INSTRUCTIONS TO FOLLOW: Here are the records. Write out exactly the lines between the one holding "the model dialog" and the one holding "Open the XLSX", inclusive.

=== INFORMATION SUPPLIED ===

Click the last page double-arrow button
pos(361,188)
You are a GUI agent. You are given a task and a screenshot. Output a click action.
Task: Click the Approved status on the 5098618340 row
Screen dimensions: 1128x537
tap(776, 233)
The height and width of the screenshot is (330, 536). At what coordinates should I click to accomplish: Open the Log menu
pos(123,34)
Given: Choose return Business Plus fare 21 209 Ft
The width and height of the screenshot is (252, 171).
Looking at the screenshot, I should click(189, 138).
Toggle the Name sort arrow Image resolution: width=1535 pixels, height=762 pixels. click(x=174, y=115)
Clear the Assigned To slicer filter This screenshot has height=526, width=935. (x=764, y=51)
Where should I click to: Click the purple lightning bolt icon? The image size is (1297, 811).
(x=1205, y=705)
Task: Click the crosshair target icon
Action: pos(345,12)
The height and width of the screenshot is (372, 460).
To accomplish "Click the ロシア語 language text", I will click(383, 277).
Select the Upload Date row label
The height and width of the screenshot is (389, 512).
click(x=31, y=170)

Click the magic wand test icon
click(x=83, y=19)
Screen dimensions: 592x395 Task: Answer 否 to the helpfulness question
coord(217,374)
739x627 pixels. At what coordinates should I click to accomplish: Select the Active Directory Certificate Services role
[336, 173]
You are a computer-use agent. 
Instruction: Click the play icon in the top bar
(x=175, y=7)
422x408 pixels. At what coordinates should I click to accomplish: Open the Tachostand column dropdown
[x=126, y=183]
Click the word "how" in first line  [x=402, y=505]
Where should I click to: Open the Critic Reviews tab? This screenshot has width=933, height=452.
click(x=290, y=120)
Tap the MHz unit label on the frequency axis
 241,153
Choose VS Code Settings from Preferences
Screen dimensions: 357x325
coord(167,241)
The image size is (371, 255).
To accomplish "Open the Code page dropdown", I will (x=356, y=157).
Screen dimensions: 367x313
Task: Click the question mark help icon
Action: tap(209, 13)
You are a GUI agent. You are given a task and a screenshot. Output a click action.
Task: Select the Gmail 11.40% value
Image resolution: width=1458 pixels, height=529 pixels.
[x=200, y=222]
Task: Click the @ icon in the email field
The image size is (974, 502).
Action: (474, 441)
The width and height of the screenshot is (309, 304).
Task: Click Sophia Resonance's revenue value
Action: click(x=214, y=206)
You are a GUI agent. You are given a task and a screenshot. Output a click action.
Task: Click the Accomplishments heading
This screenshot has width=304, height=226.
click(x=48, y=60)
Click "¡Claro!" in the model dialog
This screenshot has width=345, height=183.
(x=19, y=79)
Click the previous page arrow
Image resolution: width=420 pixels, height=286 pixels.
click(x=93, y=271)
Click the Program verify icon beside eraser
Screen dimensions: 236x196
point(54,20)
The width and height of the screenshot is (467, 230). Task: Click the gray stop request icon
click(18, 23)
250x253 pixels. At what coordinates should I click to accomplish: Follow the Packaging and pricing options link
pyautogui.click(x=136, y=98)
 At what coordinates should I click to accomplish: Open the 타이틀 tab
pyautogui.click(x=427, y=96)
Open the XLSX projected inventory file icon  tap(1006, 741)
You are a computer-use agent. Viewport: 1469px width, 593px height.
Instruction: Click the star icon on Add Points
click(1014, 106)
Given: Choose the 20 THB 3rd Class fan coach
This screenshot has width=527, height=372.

===

COMPLETED EXERCISE:
Click "¡Claro!" in the model dialog
This screenshot has width=345, height=183.
(x=19, y=79)
Click the previous page arrow
Image resolution: width=420 pixels, height=286 pixels.
click(x=93, y=271)
Click the Program verify icon beside eraser
Screen dimensions: 236x196
point(54,20)
The width and height of the screenshot is (467, 230). Task: Click the gray stop request icon
click(18, 23)
250x253 pixels. At what coordinates should I click to accomplish: Follow the Packaging and pricing options link
pyautogui.click(x=136, y=98)
 At what coordinates should I click to accomplish: Open the 타이틀 tab
pyautogui.click(x=427, y=96)
Open the XLSX projected inventory file icon  tap(1006, 741)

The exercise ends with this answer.